Coping with PTSD

Five ways to cope with PTSD

How can you cope with PTSD symptoms? We look at five possible strategies.

Post-traumatic stress disorder is caused by witnessing or being part of a frightening or shocking event, and it can affect day-to-day life and productivity. In this article, we discuss a few ways that you can keep its symptoms under control.

Post-traumatic stress disorder (PTSD) is best known as the condition that affects people who have served in the military, and who are therefore most likely to have witnessed a disturbing event on the battlefield.

Yet developing PTSD can be a natural response to any number of distressing experiences, such as sexual abuse, physical assault, accidents, or any type of violence.

Symptoms of PTSD include a heightened state of anxiety — especially accompanied by persistent flashbacks of the traumatic event — sleeplessness, moodiness, and avoidance of places or social situations that might trigger flashbacks.

According to the Anxiety and Depression Association of America (ADAA), 7.7 million adults in the United States live with PTSD, though women are twice as likely as men to develop this condition.

PTSD can last for years, and its symptoms can severely impact overall quality of life. That being the case, it can sometimes be tempting to apply negative coping strategies to deal with symptoms of PTSD.

Negative coping strategies may seem helpful on the spur of the moment, yet they can easily turn self-destructive in the long-term. These can include resorting to alcohol or recreational drugs to numb your feelings, decrease stress, or quieten your thoughts.

Alcohol and other substances may take the edge off to begin with but can cause addiction if used as a substitute for a proper treatment, such as cognitive behavioral therapy (CBT), which has been recognized as a “safe and effective intervention” for this disorder.

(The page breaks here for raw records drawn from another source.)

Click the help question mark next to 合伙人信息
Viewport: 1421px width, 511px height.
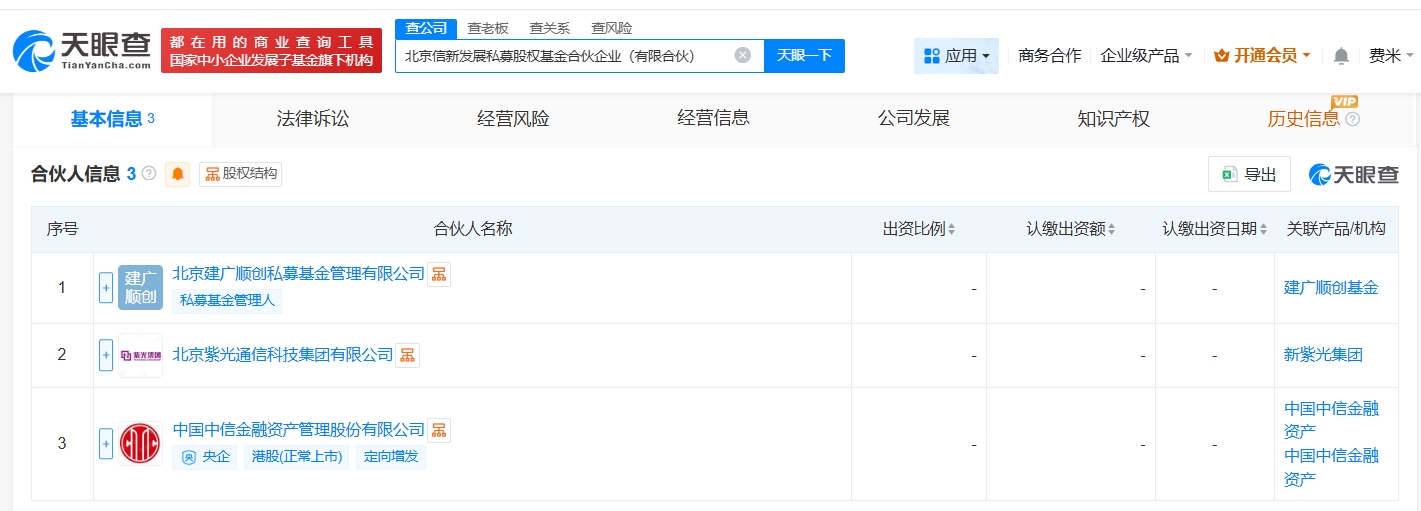coord(149,174)
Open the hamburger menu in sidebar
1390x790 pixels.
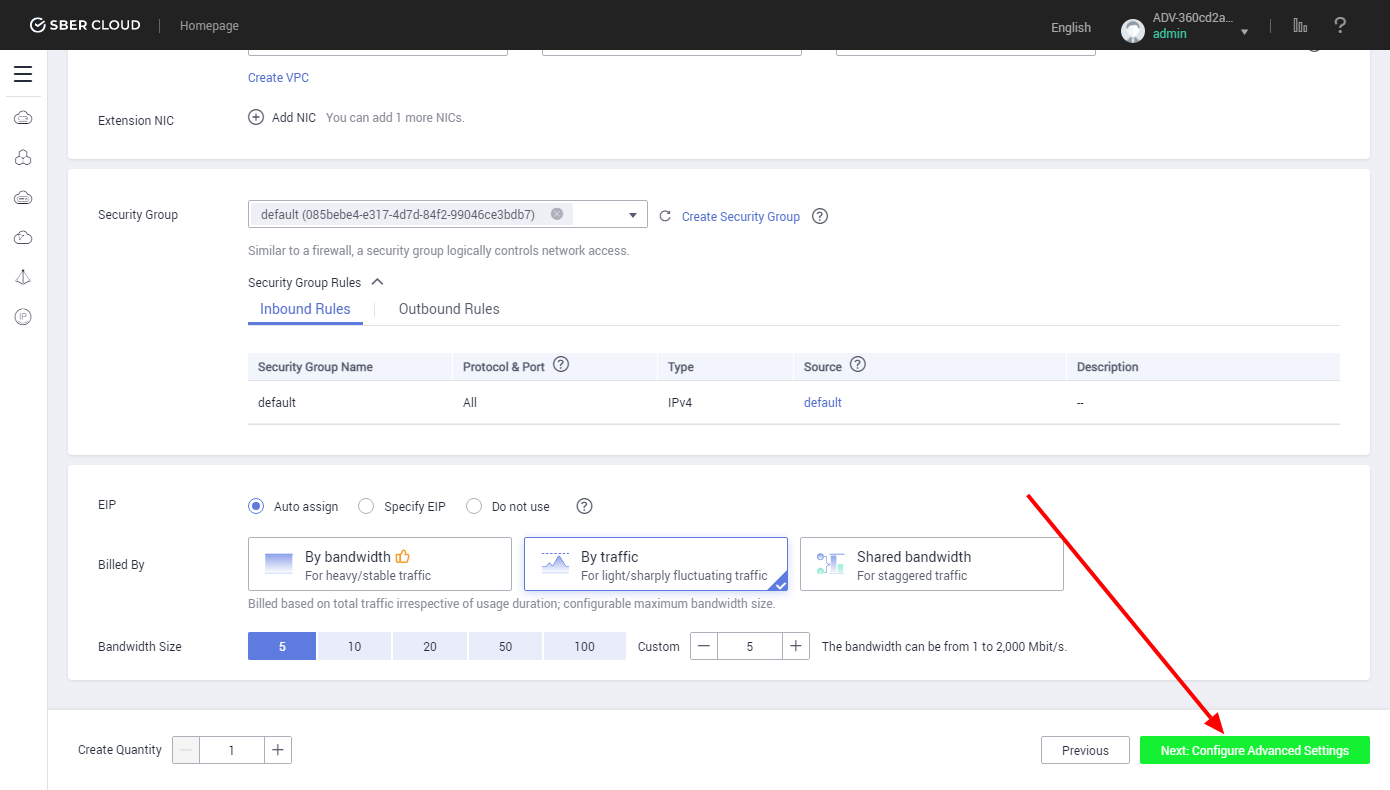pyautogui.click(x=23, y=74)
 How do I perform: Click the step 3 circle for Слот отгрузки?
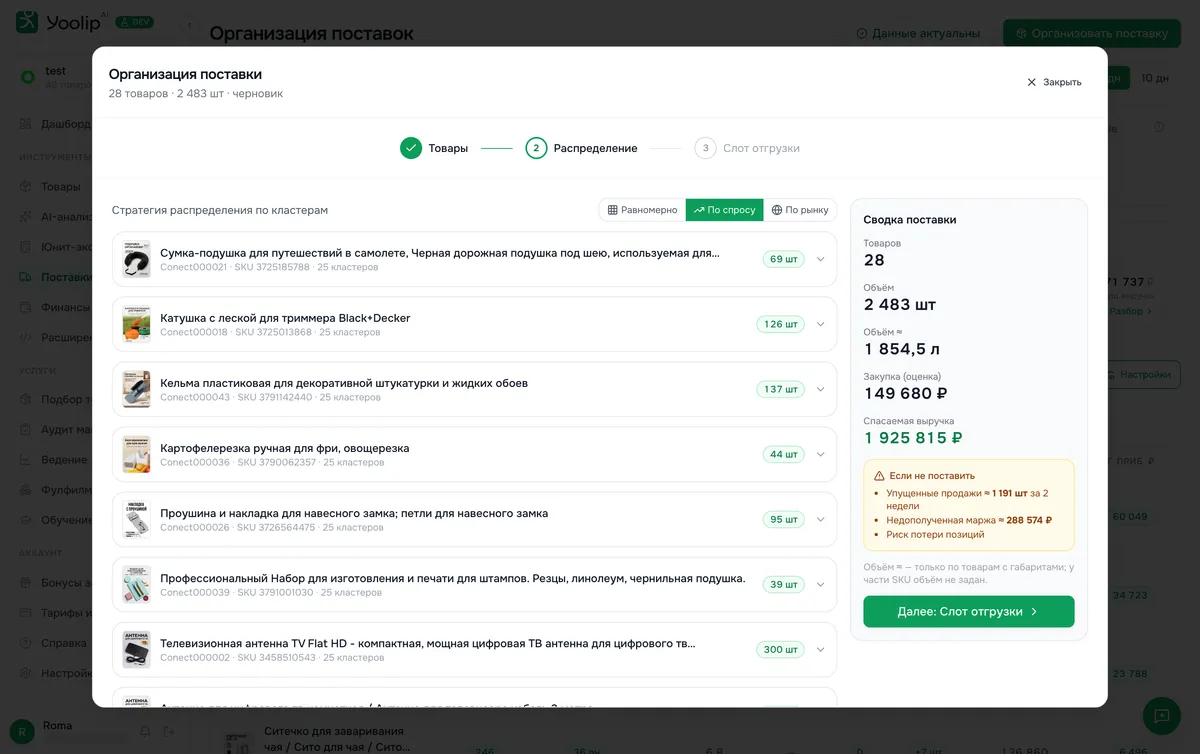tap(705, 148)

So what are some things you can do, in addition to CBT and any other treatments recommended by your doctor, in order to keep your PTSD symptoms under control? Here are a few approaches you may want to consider.

1. Mindfulness meditation

Increasingly, meditation and mindfulness-based relaxation techniques have been shown to help manage a range of disorders.

Mindfulness meditation-based treatments have been shown to reduce depressive moods and boost self-perception.

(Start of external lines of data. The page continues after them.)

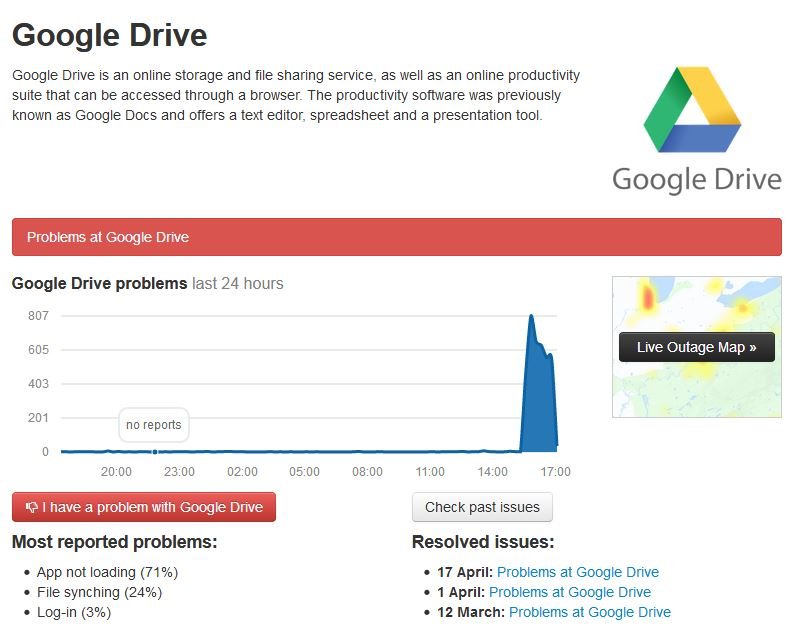The image size is (805, 638).
Task: Open the 17 April Problems at Google Drive link
Action: (577, 572)
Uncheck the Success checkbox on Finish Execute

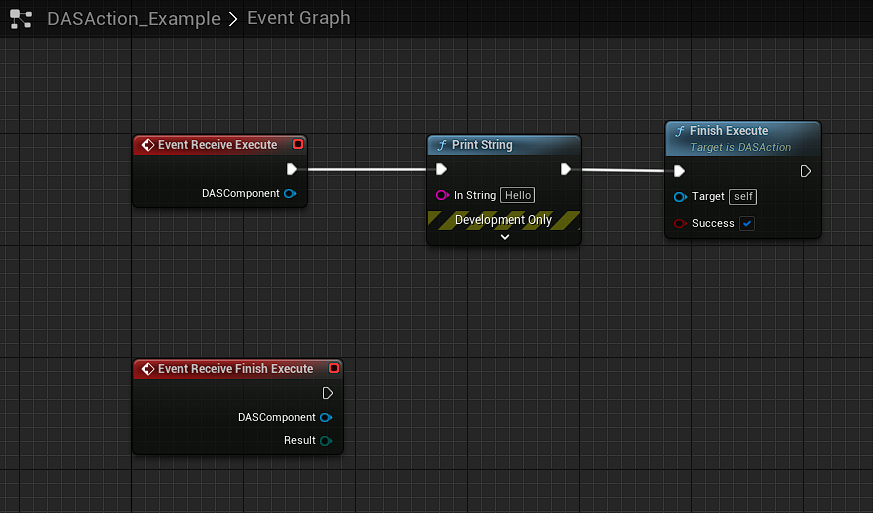747,224
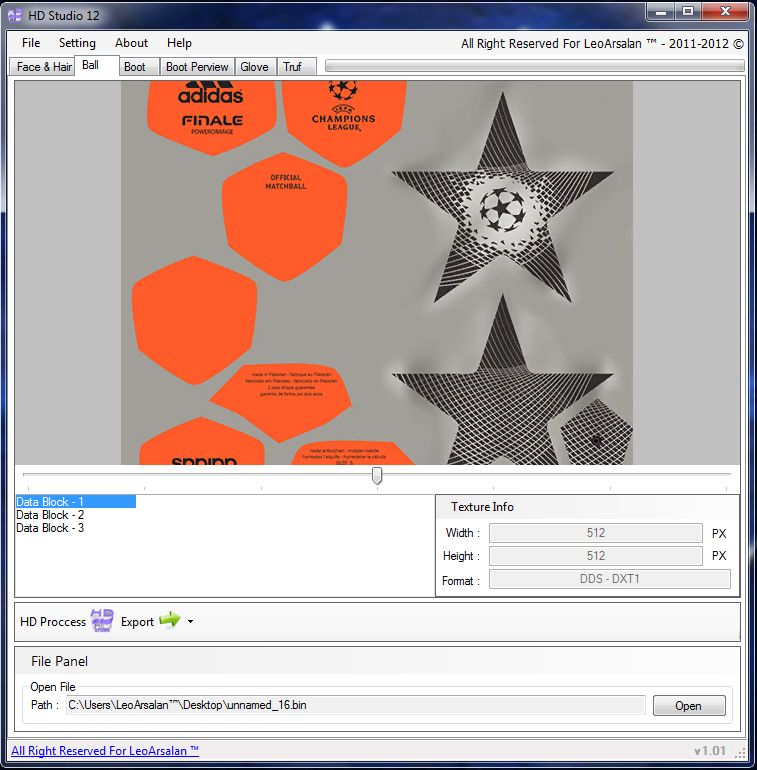Switch to the Truf tab
The height and width of the screenshot is (770, 757).
(x=292, y=67)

review of mindfulness-based treatments for PTSD points to a few therapies that have been found effective in reducing avoidance and self-blame in people diagnosed with the disorder. These are:

  • mindfulness-based stress reduction(MBSR), which is an intensive 8-week program focused on the practice of mindfulness meditation that aims to train people to focus their attention on their breath and learn to avoid getting carried away by intrusive thoughts
  • mindfulness-based cognitive therapy (MBCT), defined as “an adaptation of MBSR,” has a very similar structure but is designed to target depressive moods and negative thoughts, more specifically
  • mindfulness-based exposure therapy, which includes a 16-week non-trauma-focused programthat incorporates MBCT techniques and favors safe and controlled exposure to avoided stimuli, focusing on self-compassion training
  • meditation-relaxation, such as loving-kindness meditation, was also deemed effective in increasing self-compassion and reducing depressive symptoms related to PTSD
  • mantrum repetition practice, which refers to “the silent repeating of a sacred word or phrase,” appears to be effective in targeting anger, hyperarousal, or the state of being constantly on guard, and symptoms of anxiety and depression

2. Regain focus through physical activity

Many people who have been diagnosed with PTSD say that finding an enjoyable physical activity that they can perform regularly has helped them to reduce their levels of stress and cope with their symptoms.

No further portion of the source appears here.